*WORK TO COMPLETE*. Pictures excluded, please transcribe exactly the lines from the one with "The width and" through the end of the records below, and nothing more.

Pixel coordinate grounding data:

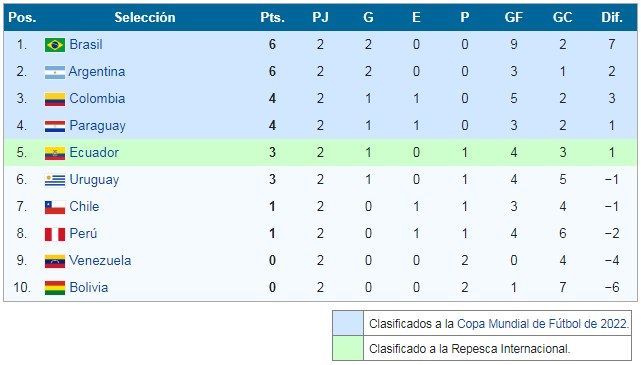Click the Colombia flag icon

click(55, 99)
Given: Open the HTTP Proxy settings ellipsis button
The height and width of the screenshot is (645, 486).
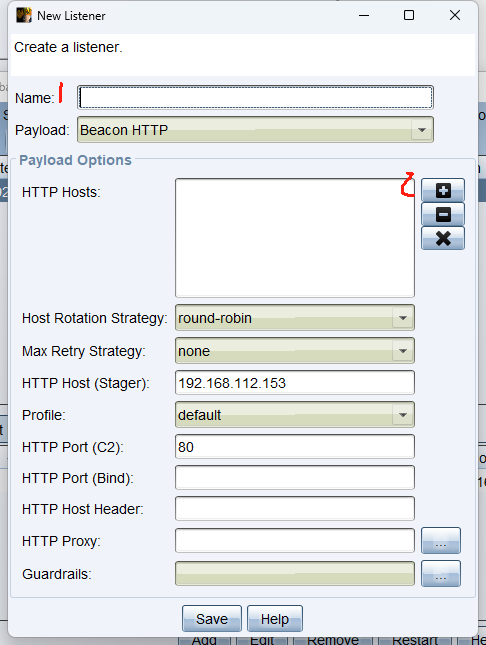Looking at the screenshot, I should pos(441,541).
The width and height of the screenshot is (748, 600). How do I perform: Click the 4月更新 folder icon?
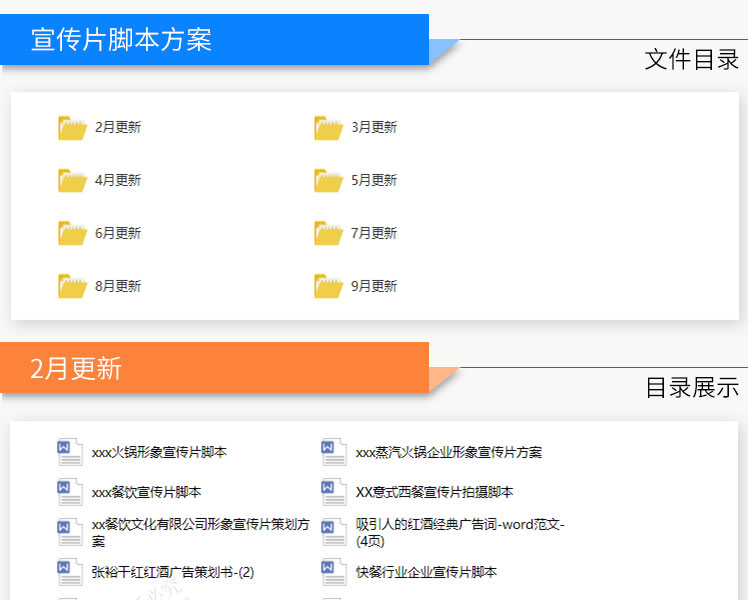(x=72, y=181)
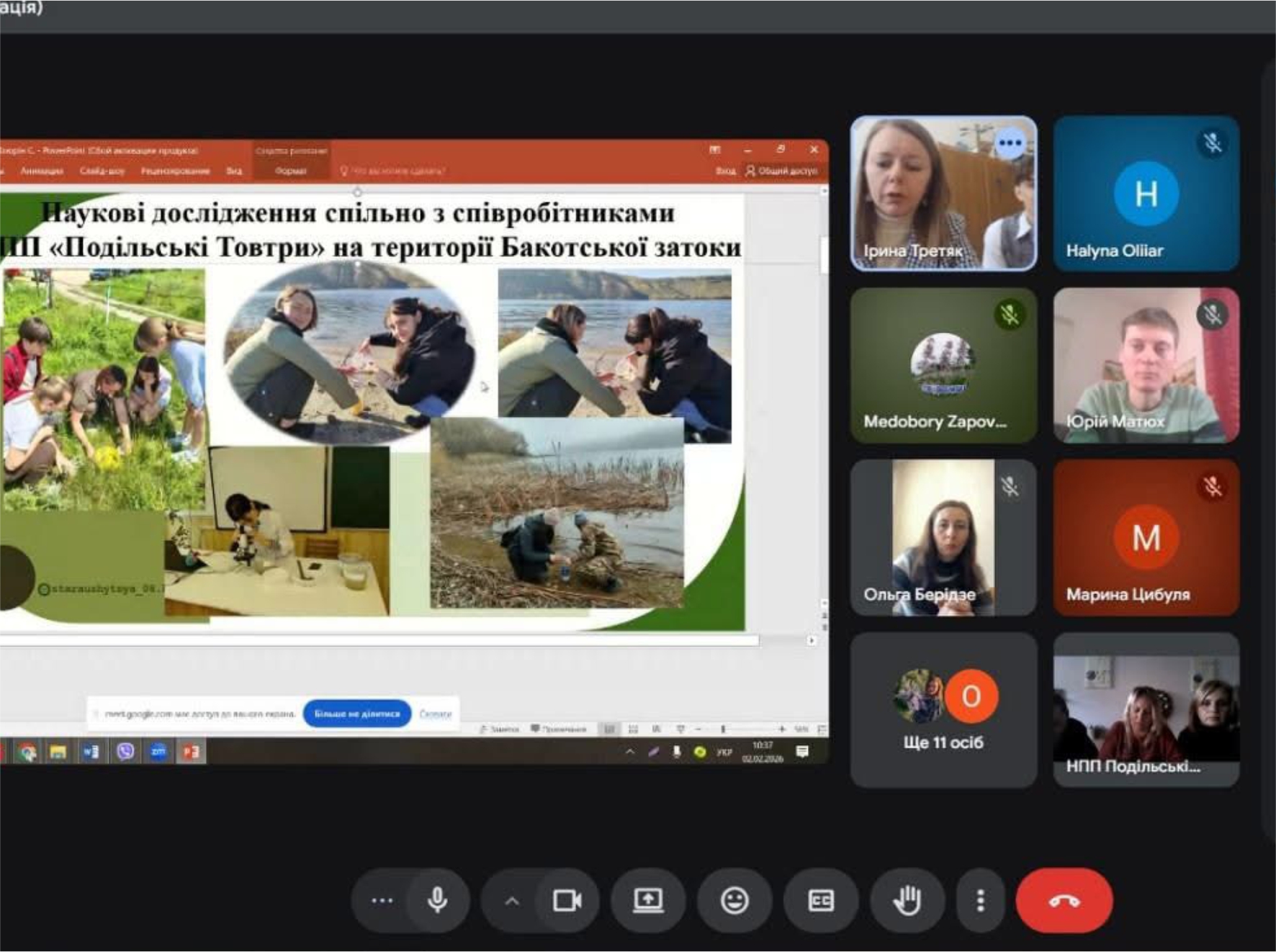This screenshot has width=1276, height=952.
Task: Click the three-dots audio settings icon
Action: point(382,900)
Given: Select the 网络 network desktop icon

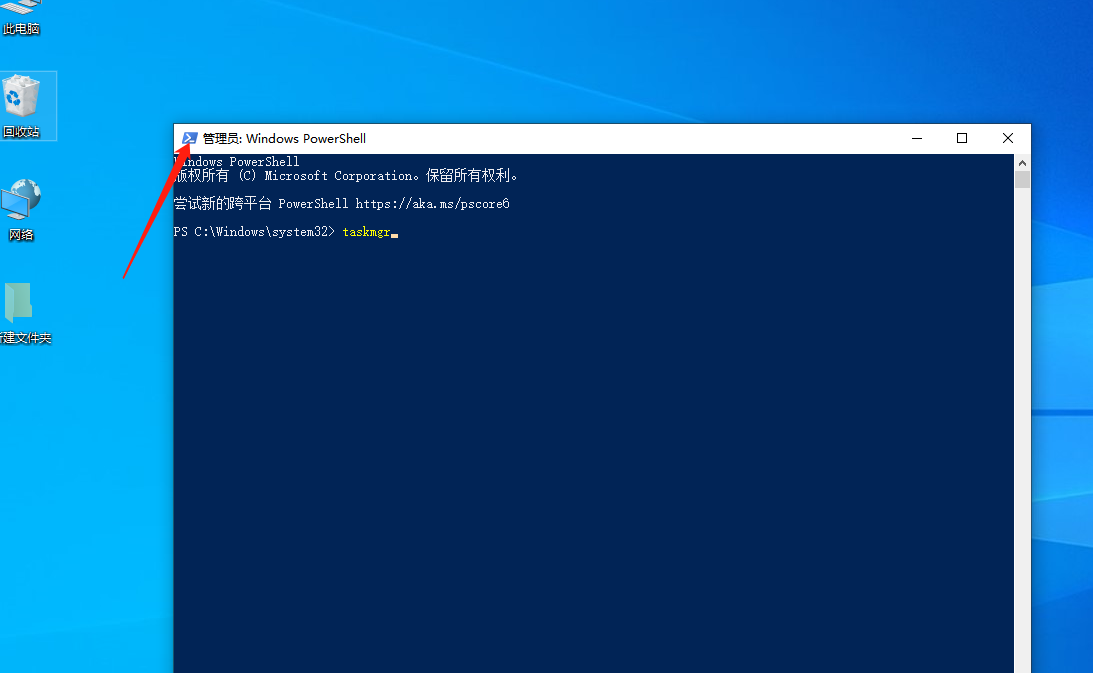Looking at the screenshot, I should click(x=21, y=203).
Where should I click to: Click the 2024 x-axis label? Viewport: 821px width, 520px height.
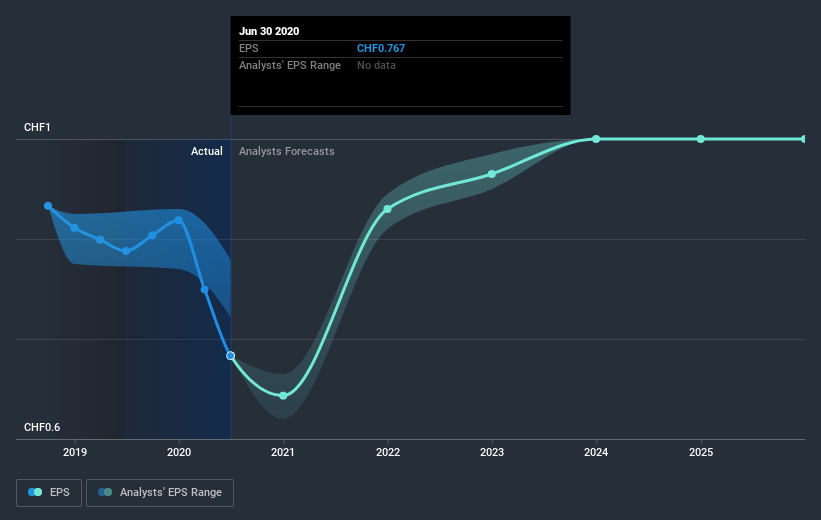pyautogui.click(x=596, y=452)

*WRITTEN REPLY*.
The width and height of the screenshot is (748, 600). How do I perform: Click the 4月更新 folder icon?
(x=72, y=181)
This screenshot has width=1276, height=952.
Task: Click the three-dots audio settings icon
Action: point(382,900)
Given: Select the 网络 network desktop icon

Looking at the screenshot, I should click(x=21, y=203).
Where should I click to: Click the 2024 x-axis label? Viewport: 821px width, 520px height.
pyautogui.click(x=596, y=452)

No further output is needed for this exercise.